A Better LA Supports
Community Outreach Workers To
Reduce Violence
A Better LA is leading a
movement to stop violence in
inner-city communities by
funding salaries for people from
those communities – called
outreach or intervention workers
-- instead of relying on
outsiders and law enforcement.
Outreach workers are so
effective because they grew up
in the community and know all of
the key players, including gang
members. They are masters at
improving communication that is
so vital to stopping fights,
preventing retaliation for past
violence, creating truces and
building respect and unity in
their neighborhoods. Many are
ex-gang members who have
transformed their own lives.
As explained by Brian Center,
A Better LA’s Executive
Director: “it is impossible to
stop a shooting without reaching
and engaging the person who has
his finger on the trigger.
Intervention workers are the
only ones who can do that.”
In 2007, A Better LA began a
strong relationship with Unity
One and its founder, Bo Taylor,
winner of the California
Wellness Foundation’s Peace
Prize.
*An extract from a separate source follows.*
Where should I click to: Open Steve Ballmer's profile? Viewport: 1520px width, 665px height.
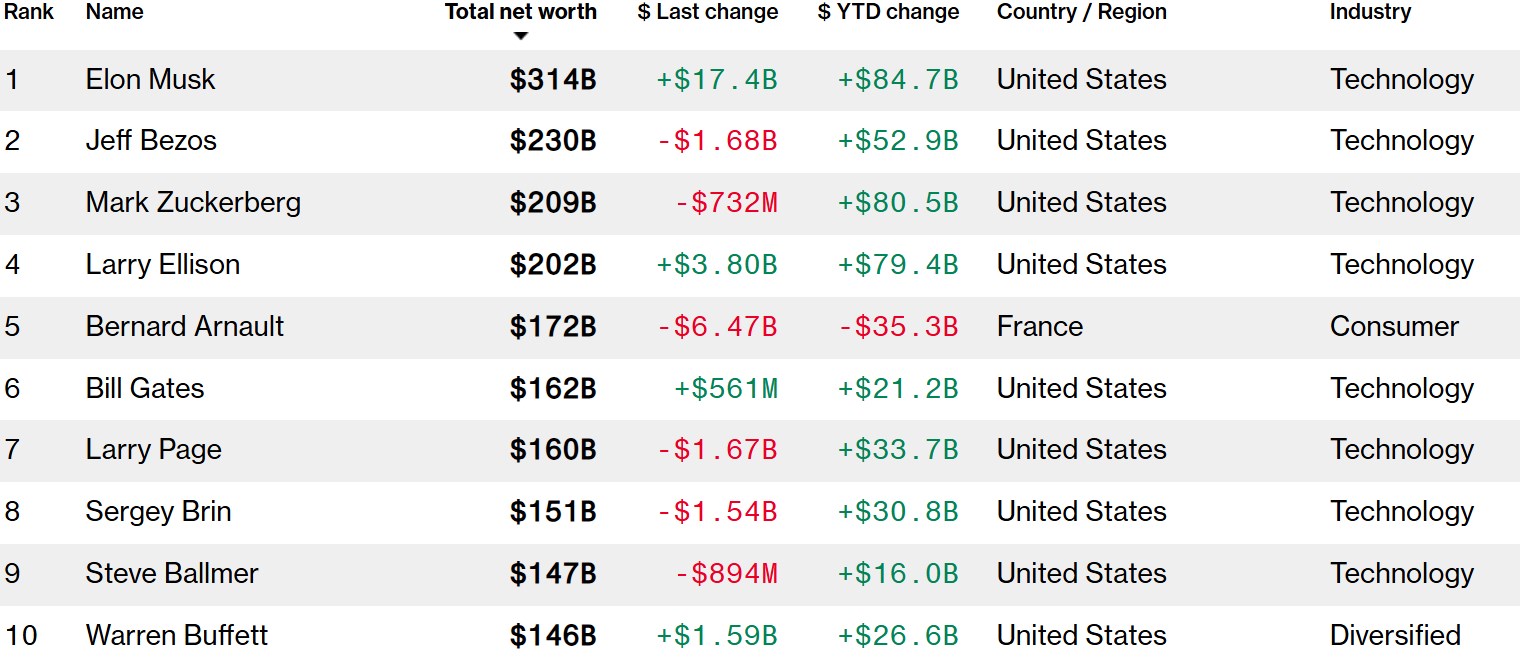pyautogui.click(x=172, y=574)
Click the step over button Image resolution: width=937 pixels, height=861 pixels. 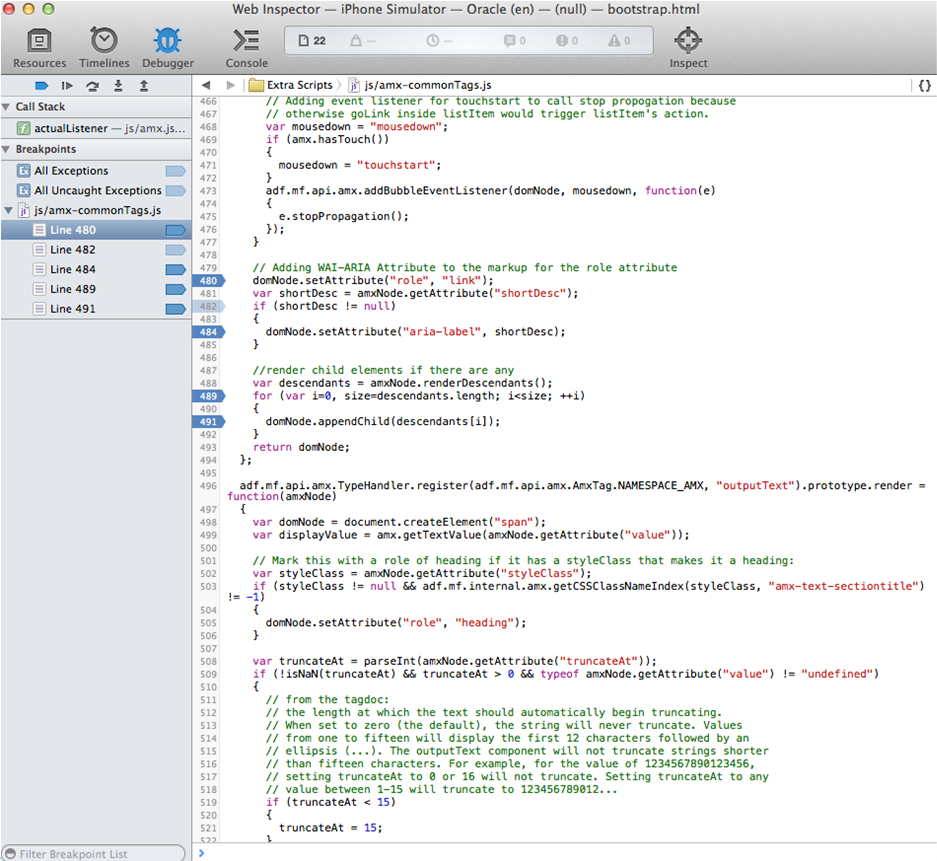(x=93, y=86)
Bo has helped educate A
Better LA and coach Carroll
about this work. A Better LA’s
grants now help fund 29 Unity
One outreach workers in South LA
who are saving lives every day.
A Better LA also is supporting
intervention work in other
forms, including by supporting
an organization called CURE in
West Athens, a small
unincorporated area in South Los
Angeles. CURE has single
handedly transformed a park from
a war zone into a place for
families to gather, and has led
an effort that has reduced
annual homicides from four to
zero.
Intervention workers are a
crucial piece of A Better LA’s
strategy to reduce violence and
transform neighborhoods. Without
them, we are left with the
failed strategies of the past –
isolating our highest risk
youth, trying everything we can
to incarcerate them, solidifying
their hopelessness and
increasing the chance that they
will commit violence.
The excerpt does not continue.